In case of failure of MetaDefender service, follow the instructions defined in the Troubleshooting section: https://onlinehelp.opswat.com/corev4/9._Troubleshooting_Metadefender_Core.html

Routine Maintenance

Always update the MetaDefender deployment with the new versions published either on:

Release Notes are available here.

MetaDefender provides a direct update mechanism for the licensed analysis engines (all the engines listed in Inventory > Technology). The application logic will require a product update, however the licensed engines are automatically updated (in online deployments). Both the engine and the signature updates for Anti-malware engines will be automatically downloaded and deployed on a daily basis. We recommend to configure the product to check for updates at least every 4h (for more details see 3.4. Update settings).

In general MetaDefender instance has Internet connection. If an offline deployment is considered, make sure you are using either the Central Management or the Update Downloader and that you are uploading the engines' signatures updates minimum once a day.

Emergency Maintenance

In case of any availability failures of an AWS Service, recommended actions would be to pass the load to another MetaDefender instances, preferably deployed in a different AZ than the one affected.

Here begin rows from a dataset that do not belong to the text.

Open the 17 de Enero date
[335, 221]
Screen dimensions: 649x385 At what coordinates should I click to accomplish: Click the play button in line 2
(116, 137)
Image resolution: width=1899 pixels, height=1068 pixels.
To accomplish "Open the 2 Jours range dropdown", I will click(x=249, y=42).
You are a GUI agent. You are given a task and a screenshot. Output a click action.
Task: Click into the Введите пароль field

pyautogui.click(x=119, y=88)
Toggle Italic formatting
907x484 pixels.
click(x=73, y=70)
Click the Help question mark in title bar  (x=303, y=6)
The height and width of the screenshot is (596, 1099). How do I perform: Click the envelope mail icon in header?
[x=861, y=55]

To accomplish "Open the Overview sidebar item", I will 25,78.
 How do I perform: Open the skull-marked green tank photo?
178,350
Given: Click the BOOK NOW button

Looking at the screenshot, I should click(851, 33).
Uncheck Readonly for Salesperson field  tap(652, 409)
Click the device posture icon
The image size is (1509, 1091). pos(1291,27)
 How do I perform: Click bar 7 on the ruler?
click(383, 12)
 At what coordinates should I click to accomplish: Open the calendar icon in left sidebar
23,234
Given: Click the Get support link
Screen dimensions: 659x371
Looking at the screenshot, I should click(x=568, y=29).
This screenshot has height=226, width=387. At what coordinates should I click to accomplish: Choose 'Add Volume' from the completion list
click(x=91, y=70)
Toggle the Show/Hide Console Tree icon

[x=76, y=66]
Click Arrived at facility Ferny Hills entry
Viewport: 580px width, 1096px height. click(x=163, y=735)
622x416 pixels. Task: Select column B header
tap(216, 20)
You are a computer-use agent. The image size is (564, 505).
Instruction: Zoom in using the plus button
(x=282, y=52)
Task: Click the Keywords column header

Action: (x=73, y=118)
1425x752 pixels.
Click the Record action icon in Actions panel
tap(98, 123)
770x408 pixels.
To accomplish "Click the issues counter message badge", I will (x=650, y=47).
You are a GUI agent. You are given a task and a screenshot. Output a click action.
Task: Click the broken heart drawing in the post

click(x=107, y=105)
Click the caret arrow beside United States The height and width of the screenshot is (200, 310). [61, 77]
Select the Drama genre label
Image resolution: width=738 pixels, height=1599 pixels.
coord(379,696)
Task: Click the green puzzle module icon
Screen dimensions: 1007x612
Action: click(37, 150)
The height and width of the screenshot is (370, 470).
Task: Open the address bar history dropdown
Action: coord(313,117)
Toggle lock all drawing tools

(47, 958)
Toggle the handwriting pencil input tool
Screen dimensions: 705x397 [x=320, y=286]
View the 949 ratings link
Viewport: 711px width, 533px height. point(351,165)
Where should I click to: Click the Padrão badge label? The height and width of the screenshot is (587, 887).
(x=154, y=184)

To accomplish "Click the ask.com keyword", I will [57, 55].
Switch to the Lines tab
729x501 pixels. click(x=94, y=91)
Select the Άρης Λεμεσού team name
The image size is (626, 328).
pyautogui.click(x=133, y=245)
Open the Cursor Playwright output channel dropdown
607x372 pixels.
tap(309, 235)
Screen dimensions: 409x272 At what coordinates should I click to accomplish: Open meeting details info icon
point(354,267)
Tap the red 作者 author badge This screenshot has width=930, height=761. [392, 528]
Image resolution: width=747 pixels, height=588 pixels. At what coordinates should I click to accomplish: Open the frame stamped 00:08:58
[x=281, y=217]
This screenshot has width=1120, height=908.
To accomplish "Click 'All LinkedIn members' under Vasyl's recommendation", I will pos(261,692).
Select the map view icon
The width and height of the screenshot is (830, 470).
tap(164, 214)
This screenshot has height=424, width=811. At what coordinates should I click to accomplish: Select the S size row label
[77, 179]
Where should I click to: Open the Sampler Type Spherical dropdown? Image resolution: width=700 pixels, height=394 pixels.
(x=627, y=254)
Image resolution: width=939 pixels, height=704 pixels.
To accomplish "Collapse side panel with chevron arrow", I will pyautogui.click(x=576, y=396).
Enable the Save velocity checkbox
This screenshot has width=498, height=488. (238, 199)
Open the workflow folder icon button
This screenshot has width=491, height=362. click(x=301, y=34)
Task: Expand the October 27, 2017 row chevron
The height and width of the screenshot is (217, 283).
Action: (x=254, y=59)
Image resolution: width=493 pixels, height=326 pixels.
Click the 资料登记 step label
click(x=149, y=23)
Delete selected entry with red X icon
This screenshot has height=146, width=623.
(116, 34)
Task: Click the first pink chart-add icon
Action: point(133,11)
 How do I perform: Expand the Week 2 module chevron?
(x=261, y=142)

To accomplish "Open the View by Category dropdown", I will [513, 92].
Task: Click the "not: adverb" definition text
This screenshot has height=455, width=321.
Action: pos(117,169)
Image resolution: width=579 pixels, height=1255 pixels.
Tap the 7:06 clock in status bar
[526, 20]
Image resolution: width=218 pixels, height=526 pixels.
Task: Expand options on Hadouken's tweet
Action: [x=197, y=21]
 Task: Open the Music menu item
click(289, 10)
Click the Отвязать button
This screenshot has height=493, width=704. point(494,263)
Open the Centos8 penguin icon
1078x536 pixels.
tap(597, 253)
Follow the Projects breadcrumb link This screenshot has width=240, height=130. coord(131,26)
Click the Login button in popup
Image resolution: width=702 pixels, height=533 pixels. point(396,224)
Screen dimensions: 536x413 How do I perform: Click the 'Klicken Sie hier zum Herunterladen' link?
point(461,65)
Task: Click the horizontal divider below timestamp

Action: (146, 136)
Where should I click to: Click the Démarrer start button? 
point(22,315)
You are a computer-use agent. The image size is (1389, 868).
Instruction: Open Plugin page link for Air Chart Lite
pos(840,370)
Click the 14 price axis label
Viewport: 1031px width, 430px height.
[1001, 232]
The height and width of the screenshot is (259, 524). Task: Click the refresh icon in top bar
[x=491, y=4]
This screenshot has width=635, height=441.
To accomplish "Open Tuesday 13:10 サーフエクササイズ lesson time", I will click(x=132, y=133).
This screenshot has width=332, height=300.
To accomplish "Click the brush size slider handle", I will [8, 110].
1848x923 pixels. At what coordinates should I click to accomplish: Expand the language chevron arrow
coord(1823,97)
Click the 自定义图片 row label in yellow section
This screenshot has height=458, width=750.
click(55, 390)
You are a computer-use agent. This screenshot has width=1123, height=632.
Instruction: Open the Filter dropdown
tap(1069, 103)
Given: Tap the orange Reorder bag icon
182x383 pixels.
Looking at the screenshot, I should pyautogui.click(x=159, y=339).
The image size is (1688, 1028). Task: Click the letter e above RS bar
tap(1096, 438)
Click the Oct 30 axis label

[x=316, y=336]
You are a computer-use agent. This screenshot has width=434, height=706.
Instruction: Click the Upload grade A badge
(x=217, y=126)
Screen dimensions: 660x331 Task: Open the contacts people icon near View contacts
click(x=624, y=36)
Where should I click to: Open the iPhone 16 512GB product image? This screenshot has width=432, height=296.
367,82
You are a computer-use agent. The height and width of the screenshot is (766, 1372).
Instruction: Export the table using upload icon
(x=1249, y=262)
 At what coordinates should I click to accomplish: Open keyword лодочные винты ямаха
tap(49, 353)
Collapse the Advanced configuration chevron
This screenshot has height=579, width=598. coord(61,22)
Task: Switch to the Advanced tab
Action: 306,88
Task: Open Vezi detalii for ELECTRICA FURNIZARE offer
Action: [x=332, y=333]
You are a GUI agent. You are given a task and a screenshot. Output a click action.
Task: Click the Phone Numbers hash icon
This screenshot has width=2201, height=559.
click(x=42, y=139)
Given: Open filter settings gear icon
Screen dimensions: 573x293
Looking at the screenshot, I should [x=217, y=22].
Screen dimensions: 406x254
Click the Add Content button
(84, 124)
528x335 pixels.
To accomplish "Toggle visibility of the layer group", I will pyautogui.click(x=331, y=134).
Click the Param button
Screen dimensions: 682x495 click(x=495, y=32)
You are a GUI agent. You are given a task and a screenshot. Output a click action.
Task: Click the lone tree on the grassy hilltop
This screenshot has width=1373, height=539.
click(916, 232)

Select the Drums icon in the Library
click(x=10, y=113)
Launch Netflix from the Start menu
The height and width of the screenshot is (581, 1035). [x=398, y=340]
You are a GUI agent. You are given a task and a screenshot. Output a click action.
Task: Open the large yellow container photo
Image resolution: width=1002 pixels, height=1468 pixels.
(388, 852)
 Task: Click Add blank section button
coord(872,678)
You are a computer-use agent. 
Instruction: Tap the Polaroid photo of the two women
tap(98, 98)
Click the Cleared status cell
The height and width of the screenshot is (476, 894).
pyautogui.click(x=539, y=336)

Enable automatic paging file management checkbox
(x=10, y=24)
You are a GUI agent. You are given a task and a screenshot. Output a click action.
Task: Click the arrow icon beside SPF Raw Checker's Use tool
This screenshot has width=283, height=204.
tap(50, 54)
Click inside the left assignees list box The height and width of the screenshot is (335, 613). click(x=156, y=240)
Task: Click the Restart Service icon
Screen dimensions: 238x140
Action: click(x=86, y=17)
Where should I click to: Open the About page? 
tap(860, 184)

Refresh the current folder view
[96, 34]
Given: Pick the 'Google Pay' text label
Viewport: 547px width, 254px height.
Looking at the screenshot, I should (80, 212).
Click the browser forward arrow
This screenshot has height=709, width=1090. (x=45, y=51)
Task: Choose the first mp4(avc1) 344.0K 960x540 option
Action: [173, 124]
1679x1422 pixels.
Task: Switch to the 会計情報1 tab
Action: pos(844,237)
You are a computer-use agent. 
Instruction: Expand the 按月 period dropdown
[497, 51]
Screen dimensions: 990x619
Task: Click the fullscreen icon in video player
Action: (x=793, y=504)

Any analysis in progress submitted to MetaDefender will be considered lost. However, is highly recommended to build a resilient system that won't rely on MetaDefender to recover the pending jobs, but to be managed by a queueing mechanism (e.g. AWS SQS). See Backup and Recovery suggested deployment scenarios.

Support

Support policies, costs, levels and SLA's are described on our website, at the Support section: https://www.opswat.com/support

Accessibility

Reference Materials

All MetaDefender documentation is available on onlinehelp.opswat.com

Localization

MetaDefender products and documentation are available exclusively in English for now.